Loons are collecting in migratory groups on Lake Superior now. The latest date a loon was ever recorded in Wisconsin in winter was January 3, 1960. Six loons have been recorded in mid-winter in Minnesota over the years, but it is clearly in their best interest to light out for the season. They eat ocean fish and drink salt water all winter, having a special gland between their eyes that filters excess salinity from their blood and secretes it like tears through ducts near their eyes.

Robins are flocking, too, now. The state bird of both Michigan and Wisconsin prefers spending its winter in a balmier climate. But at least robins take their responsibilities as official state bird more seriously than loons do—we can always find at least a few robins somewhere in north country even ˆn the dead of winter. All a robin needs is plenty of mountain ash berries and a little stream and it has no trouble making it through the worst that winter can offer. Fluffed out against the cold, a robin’s glowing plumage in the midst of mountain ash berries warms a northlander’s spirit as tangibly as a wood fire warms our hands. So Michigan and Wisconsin can keep their robin.

But loons. They do make a fine state bird from ice-out in April through the summer. Their haunting calls and interesting ways pretty much define what owning a cabin on the lake is all about, and their striking plumage pattern makes an effective if inappropriate logo for gambling.
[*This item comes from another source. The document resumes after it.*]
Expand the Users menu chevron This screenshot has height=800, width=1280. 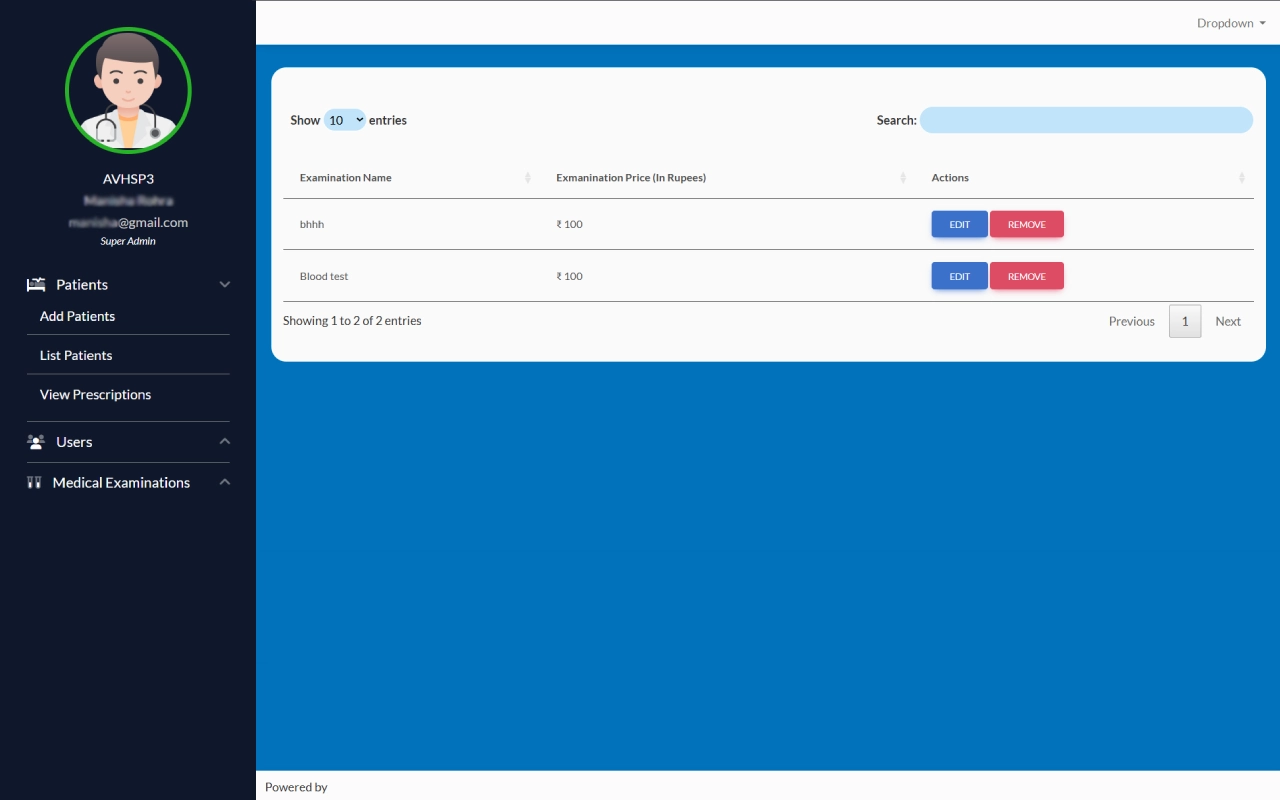pyautogui.click(x=225, y=442)
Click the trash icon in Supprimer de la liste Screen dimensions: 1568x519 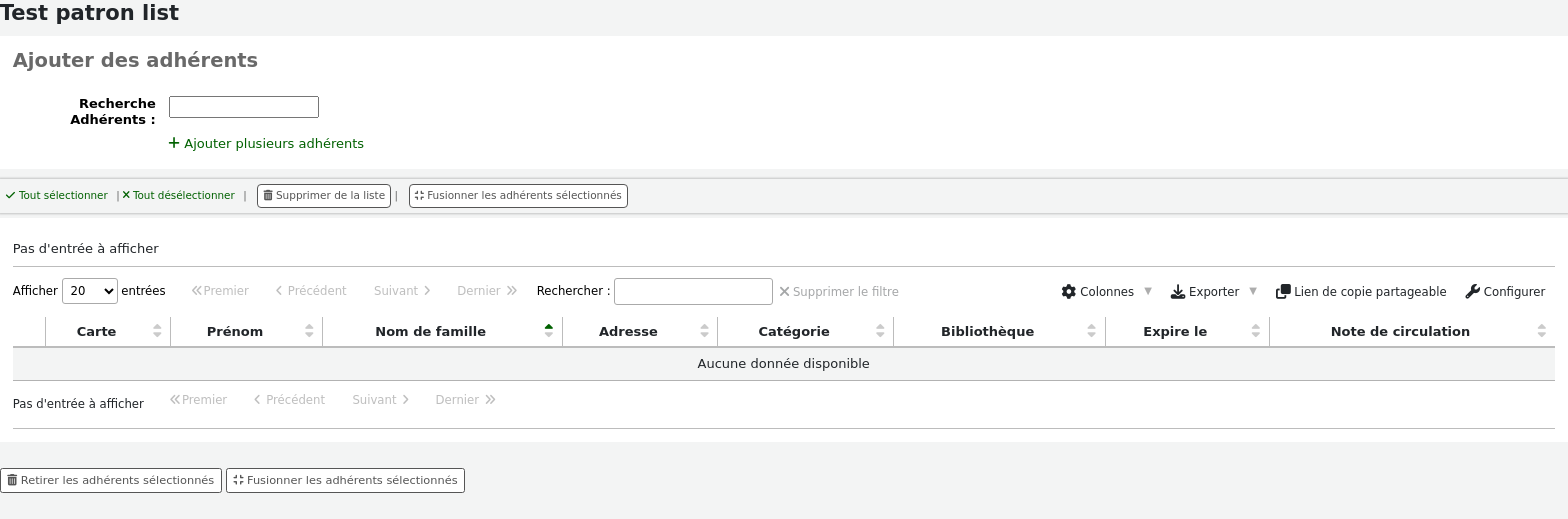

But there’s a long spell each year when Minnesotans can only find our state bird swimming on lottery commercials. During yucky cold October rains, November storms, and December through February deep freezes, we don’t want some fair-weather bird representing us, the state that inspired Bullwinkle’s Frostbite Falls.

It took years of committee study and campaigning by school groups, the Minnesota Ornithologists’ Union, and I don’t know who else before the Minnesota legislature finally adopted the loon as official state bird in 1961. Now all kinds of companies, from greeting card printers to toilet manufacturers, have invested enormous amounts of money in the loon. I certainly don’t want to force our state bird to resign at this late date.

But even Miss America has a backup in the event that she cannot fulfill her duties. I say we start a campaign right now to declare an emergency auxiliary state bird—one that can serve in the capacity as state bird from mid-October through mid-April every year, and let’s make it the Black-capped Chickadee.

A chickadee weighs a third of an ounce. It would take about 432 of them to balance a single loon. But one tiny chickadee can warm Northlanders more than all the loon refrigerator magnets in the world can in the face of a blizzard or ice storm. Yep. Let the loons bask in the sunshine and rest up for the season. We won’t feel deserted but warm and cozy in the presence of our emergency auxiliary backup winter state bird, the chickadee.